At the fair, students were able to get a glimpse of languages. The fair also gave students resources they could turn to in order to learn the languages, Kjaer said.
International Education Week is a combined effort of the U.S. Departments of Education and State to encourage teaching about foreign cultures and create better dialogue between the United States and countries in other parts of the world.
Officials say the increasing diversity among the UI student population should inspire students to explore international cultures and languages.
This year, the university saw 484 first-time international students, a record for the school.
Dianne Day, the chairwoman of the Iowa City Human Rights Commission, said foreign languages are important on a local level.
"One thing that I think is [easy] to do in Iowa City in harder economic times is lose a focus on foreign languages," she said, noting the local concerns officials have in regard to Iowa City's international community.
There is always room for improvement in providing a comfortable atmosphere for international students, both at the university and in the public school systems, Day said.

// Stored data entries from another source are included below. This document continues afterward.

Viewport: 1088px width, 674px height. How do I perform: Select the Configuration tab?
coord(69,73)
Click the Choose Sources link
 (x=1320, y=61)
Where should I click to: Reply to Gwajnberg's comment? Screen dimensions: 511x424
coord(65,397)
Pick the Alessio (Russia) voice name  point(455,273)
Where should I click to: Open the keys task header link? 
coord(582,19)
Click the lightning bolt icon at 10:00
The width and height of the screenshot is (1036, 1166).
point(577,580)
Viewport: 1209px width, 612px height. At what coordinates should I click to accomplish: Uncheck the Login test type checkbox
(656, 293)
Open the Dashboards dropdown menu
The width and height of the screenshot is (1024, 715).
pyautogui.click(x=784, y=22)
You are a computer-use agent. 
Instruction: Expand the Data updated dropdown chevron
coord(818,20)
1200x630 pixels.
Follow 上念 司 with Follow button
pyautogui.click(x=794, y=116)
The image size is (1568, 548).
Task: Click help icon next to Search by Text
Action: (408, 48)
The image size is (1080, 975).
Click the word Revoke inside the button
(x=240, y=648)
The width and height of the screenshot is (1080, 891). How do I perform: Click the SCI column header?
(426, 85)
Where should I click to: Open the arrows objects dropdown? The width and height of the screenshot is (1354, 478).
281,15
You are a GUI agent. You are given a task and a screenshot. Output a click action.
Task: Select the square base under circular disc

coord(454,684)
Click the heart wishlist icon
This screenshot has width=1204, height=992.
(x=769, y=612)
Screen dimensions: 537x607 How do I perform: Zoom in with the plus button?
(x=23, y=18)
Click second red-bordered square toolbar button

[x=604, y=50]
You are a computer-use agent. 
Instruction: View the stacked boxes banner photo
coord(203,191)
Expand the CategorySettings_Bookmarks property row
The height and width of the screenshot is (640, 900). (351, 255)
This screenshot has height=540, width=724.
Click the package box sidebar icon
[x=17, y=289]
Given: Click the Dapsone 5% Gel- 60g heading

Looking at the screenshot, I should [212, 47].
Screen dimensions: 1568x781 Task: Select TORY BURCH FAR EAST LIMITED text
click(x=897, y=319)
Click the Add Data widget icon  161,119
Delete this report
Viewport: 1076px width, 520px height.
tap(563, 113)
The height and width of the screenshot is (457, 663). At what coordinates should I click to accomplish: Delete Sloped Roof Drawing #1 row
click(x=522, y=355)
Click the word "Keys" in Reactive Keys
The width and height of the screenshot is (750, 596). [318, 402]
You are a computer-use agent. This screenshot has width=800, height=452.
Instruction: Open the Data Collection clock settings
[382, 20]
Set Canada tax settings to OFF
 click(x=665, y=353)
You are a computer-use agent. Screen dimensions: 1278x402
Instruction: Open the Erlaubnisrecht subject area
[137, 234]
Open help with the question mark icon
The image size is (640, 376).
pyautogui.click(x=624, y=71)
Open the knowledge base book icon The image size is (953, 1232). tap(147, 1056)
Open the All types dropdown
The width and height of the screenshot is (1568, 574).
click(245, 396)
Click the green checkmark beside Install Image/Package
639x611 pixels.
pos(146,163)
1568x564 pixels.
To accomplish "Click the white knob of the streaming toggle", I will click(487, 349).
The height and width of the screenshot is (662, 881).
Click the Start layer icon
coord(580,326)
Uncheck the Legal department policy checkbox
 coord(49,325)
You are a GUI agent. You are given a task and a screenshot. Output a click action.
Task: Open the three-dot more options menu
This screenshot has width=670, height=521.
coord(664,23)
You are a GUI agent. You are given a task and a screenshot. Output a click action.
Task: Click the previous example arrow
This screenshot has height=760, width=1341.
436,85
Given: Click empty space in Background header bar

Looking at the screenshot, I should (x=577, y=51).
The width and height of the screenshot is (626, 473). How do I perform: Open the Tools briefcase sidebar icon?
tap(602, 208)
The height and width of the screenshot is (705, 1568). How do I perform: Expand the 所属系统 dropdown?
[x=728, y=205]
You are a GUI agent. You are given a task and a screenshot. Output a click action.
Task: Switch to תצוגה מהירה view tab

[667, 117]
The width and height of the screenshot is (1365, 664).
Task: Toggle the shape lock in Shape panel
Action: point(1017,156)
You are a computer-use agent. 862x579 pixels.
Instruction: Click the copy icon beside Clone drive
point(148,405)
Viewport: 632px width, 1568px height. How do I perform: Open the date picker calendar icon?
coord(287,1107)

Programs will be held across the nation this week to immerse Americans in a more global environment and connect people from all over the globe, according to the International Education Week website.
The university also began the national week on Nov. 11 when the second International Impact Award was presented to Trudy Huskamp Peterson, a former U.S. archivist, founding executive director of the Open Society Archives, and director of archives and records management for the U.N. High Commissioner for Refugees.
Kjaer said it is important for members of the Iowa City community to be more involved in the world beyond Iowa.
"You represent yourself when you meet new people, but you also represent our country," she said. "The idea [behind International Education Week] is that everyone is more and more aware every day that we live in a big world, and we are no longer unconnected."